Extract the full Azure Cosmos DB article that follows, word for word.

PAGE TEXT:
== == ==

In the first part of this series Getting Started with Azure Cosmos DB, we looked at using Azure Cosmos DB for saving an individual’s fitness routine and why this database structure is better for this data than a SQL database while also showing that we still have to organize our structure like a file system organizes files. In this part of our series, we’ll begin looking at the terminology translation between NoSQL and SQL along with running updates for our documents and queries with filters that return some fields in our document, but not other fields.
Terminology
In SQL Server, we have a data structure that involves the server, database, table, rows and columns of data along with other database objects, such as stored procedures, views, functions, etc. With Azure Cosmos DB (and MongoDB), we have similar terminology, though an individual’s document structure may use a format that could be another document within it itself. For a helpful understanding of translating between SQL and NoSQL in most cases, we use the below with NoSQL databases:
- Collection: similar to a table
- Document: similar to a row of data
- Field: similar to a column
- Document objects: from arrays to subdocuments within a document, these can be similar to documents, table-like structures, etc.
Because documents can store data in many different formats, these terms help us translate what we’re referring to, but are not exact duplicate terms of their SQL counterparts, since NoSQL and SQL fundamentally differ.
Updating Our Documents
We created five documents in our Azure Cosmos DB and we’ll first start by updating these documents with numerical values for measurements so that we can compare them when we add data. We’ll start by querying our first document by using our unique identifier of the date and time of our routine (datetimeRoutine) in the Shell that we’ll want to update.
We return the specific document using our unique identifier involving time.
Next, we’ll run our update statement. We first specify the unique identifier of our document – in this case the date and time of the routine – then in the next set of brackets, we update the existing document fields. We only include the fields that we’re updating (in this example 2 fields). If we were to change the name of our fields, these would become additions to our document, not updates to our document. Additions would be another field – it wouldn’t update an existing field. If we want to add another field to a document, we can do so as we see with the field notes that we add to our first document in this Azure Cosmos DB collection.

== == ==

MATERIAL:
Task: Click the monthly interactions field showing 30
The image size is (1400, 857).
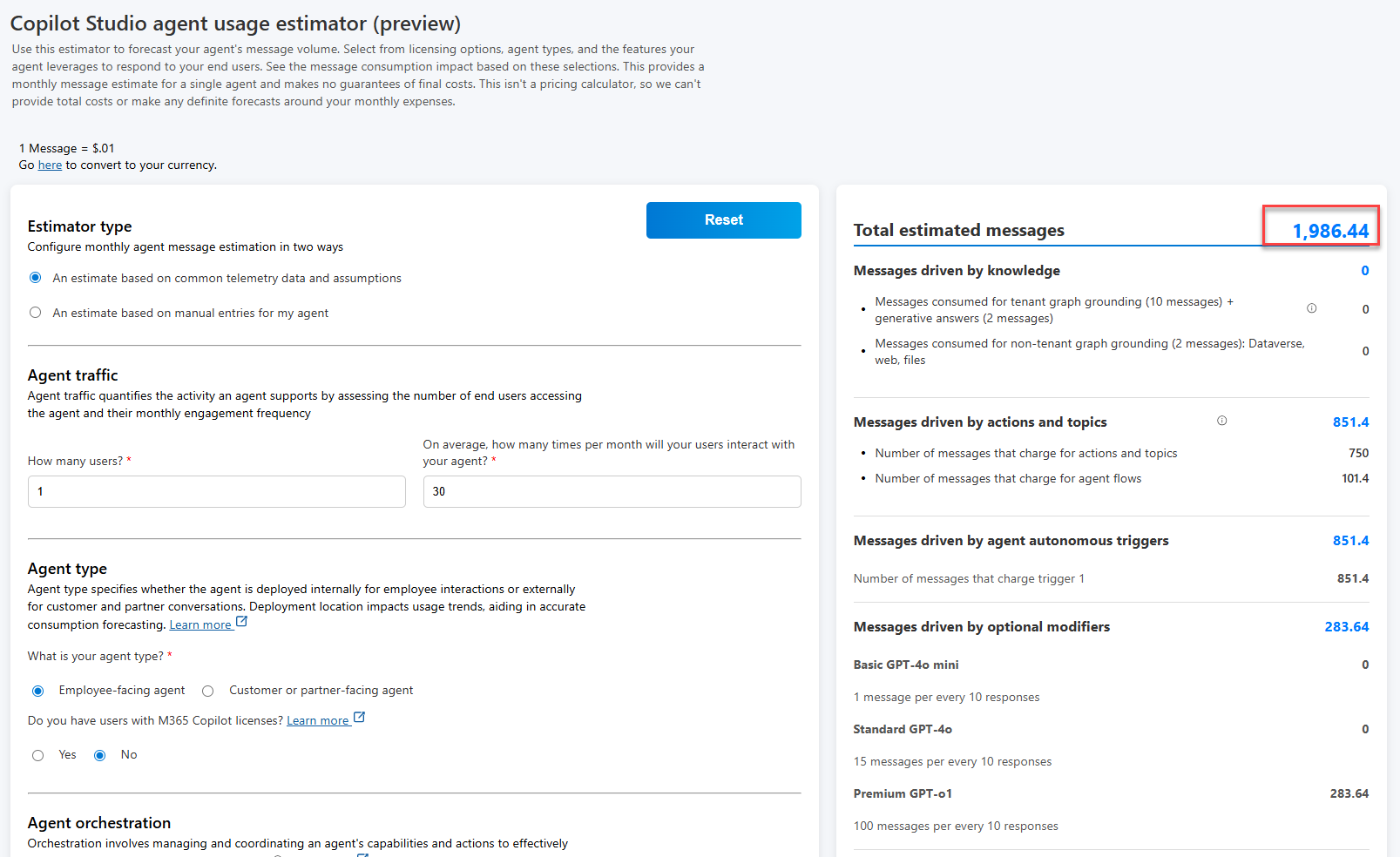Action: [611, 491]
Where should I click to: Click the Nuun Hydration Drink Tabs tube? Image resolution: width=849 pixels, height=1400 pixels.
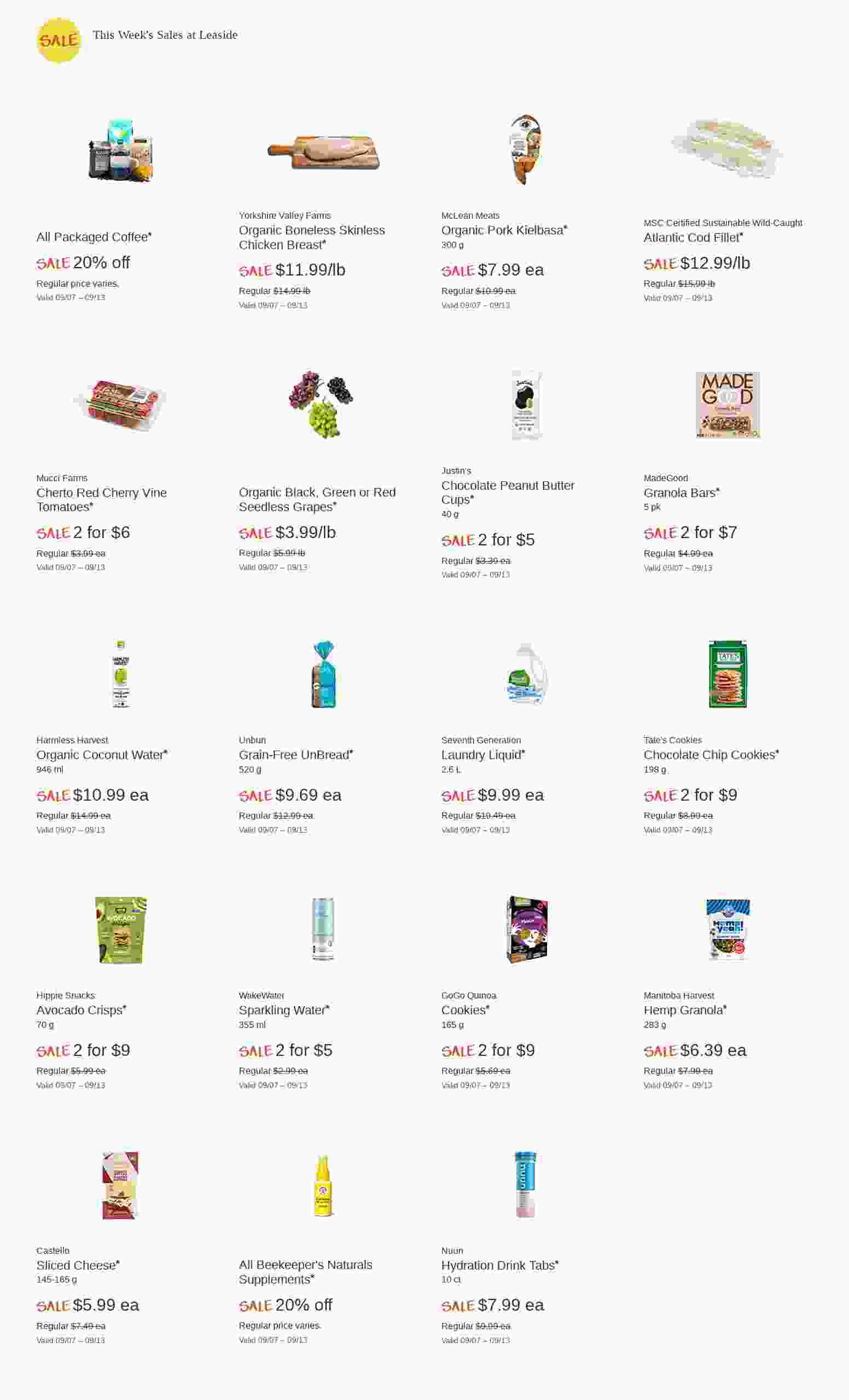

== == ==

COMPLETED TASK:
In the first part of this series Getting Started with Azure Cosmos DB, we looked at using Azure Cosmos DB for saving an individual’s fitness routine and why this database structure is better for this data than a SQL database while also showing that we still have to organize our structure like a file system organizes files. In this part of our series, we’ll begin looking at the terminology translation between NoSQL and SQL along with running updates for our documents and queries with filters that return some fields in our document, but not other fields.
Terminology
In SQL Server, we have a data structure that involves the server, database, table, rows and columns of data along with other database objects, such as stored procedures, views, functions, etc. With Azure Cosmos DB (and MongoDB), we have similar terminology, though an individual’s document structure may use a format that could be another document within it itself. For a helpful understanding of translating between SQL and NoSQL in most cases, we use the below with NoSQL databases:
- Collection: similar to a table
- Document: similar to a row of data
- Field: similar to a column
- Document objects: from arrays to subdocuments within a document, these can be similar to documents, table-like structures, etc.
Because documents can store data in many different formats, these terms help us translate what we’re referring to, but are not exact duplicate terms of their SQL counterparts, since NoSQL and SQL fundamentally differ.
Updating Our Documents
We created five documents in our Azure Cosmos DB and we’ll first start by updating these documents with numerical values for measurements so that we can compare them when we add data. We’ll start by querying our first document by using our unique identifier of the date and time of our routine (datetimeRoutine) in the Shell that we’ll want to update.
We return the specific document using our unique identifier involving time.
Next, we’ll run our update statement. We first specify the unique identifier of our document – in this case the date and time of the routine – then in the next set of brackets, we update the existing document fields. We only include the fields that we’re updating (in this example 2 fields). If we were to change the name of our fields, these would become additions to our document, not updates to our document. Additions would be another field – it wouldn’t update an existing field. If we want to add another field to a document, we can do so as we see with the field notes that we add to our first document in this Azure Cosmos DB collection.